Allopatric speciation (most common): 1. A population is divided by a physical (geographical) barrier (mountain range, sea, river, glacier) 2. The two sub-populations are reproductively isolated — no gene flow between them 3. Each sub-population experiences different selection pressures and/or genetic drift 4. Allele frequencies diverge; different adaptations accumulate 5. Over many generations, the populations become so genetically different that they can no longer interbreed to produce fertile offspring even if the barrier is removed → they are now separate species

Sympatric speciation (less common): - New species arise from the same population in the same geographic location - Mechanisms: polyploidy (chromosomal duplication — common in plants), behavioural isolation (e.g. choice of slightly different microhabitats or mating times)

Artificial Selection

Artificial selection (selective breeding) is the deliberate breeding of organisms with desirable traits by humans, mimicking natural selection but applying human-defined selection pressures.

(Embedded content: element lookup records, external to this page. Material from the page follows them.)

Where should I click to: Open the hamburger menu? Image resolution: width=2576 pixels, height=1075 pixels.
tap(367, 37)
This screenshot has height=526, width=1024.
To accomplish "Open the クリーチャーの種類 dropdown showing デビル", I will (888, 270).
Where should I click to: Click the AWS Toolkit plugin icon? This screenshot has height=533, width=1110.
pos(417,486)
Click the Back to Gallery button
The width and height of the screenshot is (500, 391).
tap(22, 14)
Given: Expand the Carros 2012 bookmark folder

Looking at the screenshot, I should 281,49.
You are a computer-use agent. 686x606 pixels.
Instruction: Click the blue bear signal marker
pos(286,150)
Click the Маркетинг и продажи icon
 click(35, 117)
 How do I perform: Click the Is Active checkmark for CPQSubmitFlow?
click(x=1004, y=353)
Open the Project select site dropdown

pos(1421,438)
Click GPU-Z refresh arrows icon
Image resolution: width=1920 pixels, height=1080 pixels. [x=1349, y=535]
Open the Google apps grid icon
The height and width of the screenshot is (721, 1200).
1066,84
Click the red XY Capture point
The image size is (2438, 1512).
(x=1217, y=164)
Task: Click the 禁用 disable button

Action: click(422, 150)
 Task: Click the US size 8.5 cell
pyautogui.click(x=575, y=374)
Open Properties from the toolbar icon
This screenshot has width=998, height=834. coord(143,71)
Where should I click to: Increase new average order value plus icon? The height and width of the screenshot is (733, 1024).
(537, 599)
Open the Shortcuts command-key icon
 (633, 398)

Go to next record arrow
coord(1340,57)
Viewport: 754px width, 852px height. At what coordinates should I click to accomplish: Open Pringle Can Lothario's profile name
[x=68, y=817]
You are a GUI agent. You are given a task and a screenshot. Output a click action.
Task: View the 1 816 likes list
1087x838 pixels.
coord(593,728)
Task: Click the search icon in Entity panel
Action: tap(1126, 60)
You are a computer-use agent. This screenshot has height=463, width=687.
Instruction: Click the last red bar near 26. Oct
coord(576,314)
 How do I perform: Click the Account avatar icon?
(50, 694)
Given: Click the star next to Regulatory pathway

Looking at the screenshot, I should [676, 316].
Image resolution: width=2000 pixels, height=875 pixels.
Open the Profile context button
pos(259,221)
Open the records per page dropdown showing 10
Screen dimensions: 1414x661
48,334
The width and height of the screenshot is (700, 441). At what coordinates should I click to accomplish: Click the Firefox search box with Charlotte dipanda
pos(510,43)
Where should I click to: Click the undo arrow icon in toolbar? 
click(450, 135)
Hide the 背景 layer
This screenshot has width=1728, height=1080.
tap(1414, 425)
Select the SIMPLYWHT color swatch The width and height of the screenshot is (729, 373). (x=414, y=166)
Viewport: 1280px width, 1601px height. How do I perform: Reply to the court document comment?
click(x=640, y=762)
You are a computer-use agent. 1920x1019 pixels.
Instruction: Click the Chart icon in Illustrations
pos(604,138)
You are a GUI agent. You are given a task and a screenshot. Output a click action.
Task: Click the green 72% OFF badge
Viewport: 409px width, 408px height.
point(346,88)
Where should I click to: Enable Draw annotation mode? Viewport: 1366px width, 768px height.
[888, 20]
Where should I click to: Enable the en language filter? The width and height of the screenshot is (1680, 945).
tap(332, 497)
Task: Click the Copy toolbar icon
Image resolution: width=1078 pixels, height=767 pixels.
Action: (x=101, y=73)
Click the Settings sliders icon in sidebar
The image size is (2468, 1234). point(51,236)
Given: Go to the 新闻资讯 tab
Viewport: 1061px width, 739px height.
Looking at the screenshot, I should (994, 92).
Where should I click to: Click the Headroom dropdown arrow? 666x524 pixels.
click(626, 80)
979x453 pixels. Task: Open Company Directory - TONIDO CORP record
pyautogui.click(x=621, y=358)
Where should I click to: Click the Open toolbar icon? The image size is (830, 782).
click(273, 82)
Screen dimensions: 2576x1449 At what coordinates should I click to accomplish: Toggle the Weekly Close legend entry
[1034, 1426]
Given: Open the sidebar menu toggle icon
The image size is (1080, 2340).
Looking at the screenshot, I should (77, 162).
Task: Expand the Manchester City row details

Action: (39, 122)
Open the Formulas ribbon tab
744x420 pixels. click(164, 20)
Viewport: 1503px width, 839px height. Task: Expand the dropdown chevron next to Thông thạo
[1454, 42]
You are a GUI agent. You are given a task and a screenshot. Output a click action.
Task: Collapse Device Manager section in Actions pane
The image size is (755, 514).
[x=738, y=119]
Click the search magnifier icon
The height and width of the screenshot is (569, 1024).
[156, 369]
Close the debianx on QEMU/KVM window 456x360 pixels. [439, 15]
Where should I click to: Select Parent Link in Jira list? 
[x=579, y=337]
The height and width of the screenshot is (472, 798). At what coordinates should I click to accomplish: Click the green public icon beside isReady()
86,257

General procedure: 1. Identify individuals in a population that exhibit the desired trait to the greatest degree 2. Use these individuals as breeding stock (parents) 3. Select offspring that most strongly show the desired trait 4. Repeat over many generations

Examples:

Dairy cattle (high milk yield): - Milk yield of cows is measured and recorded - Cows with the highest yields are identified - Best quality bulls (identified from progeny testing — measuring the performance of daughters) are used for breeding - Hormones may be used to superovulate prize cows; eggs are fertilised in vitro and implanted into surrogate cows

Bread wheat: - Modern bread wheat (Triticum aestivum) is hexaploid (2n = 42 chromosomes) - It arose through hybridisation between three diploid ancestral species followed by chromosomal doubling events (polyploidy) - The larger cells resulting from polyploidy produce larger grain - Many thousands of years of artificial selection by farmers have produced high-yielding varieties adapted to different climates

Consequences of artificial selection: - Desired trait becomes more common in the population - Reduced genetic diversity (inbreeding) can make populations vulnerable to disease or environmental change - Unintended traits may be selected alongside the desired trait

Conservation and Sustainability

Conservation is the protection and management of ecosystems to ensure natural resources are used sustainably, maintaining biodiversity through active human management. Conservation is a dynamic process: it involves controlling use of resources and their replenishment.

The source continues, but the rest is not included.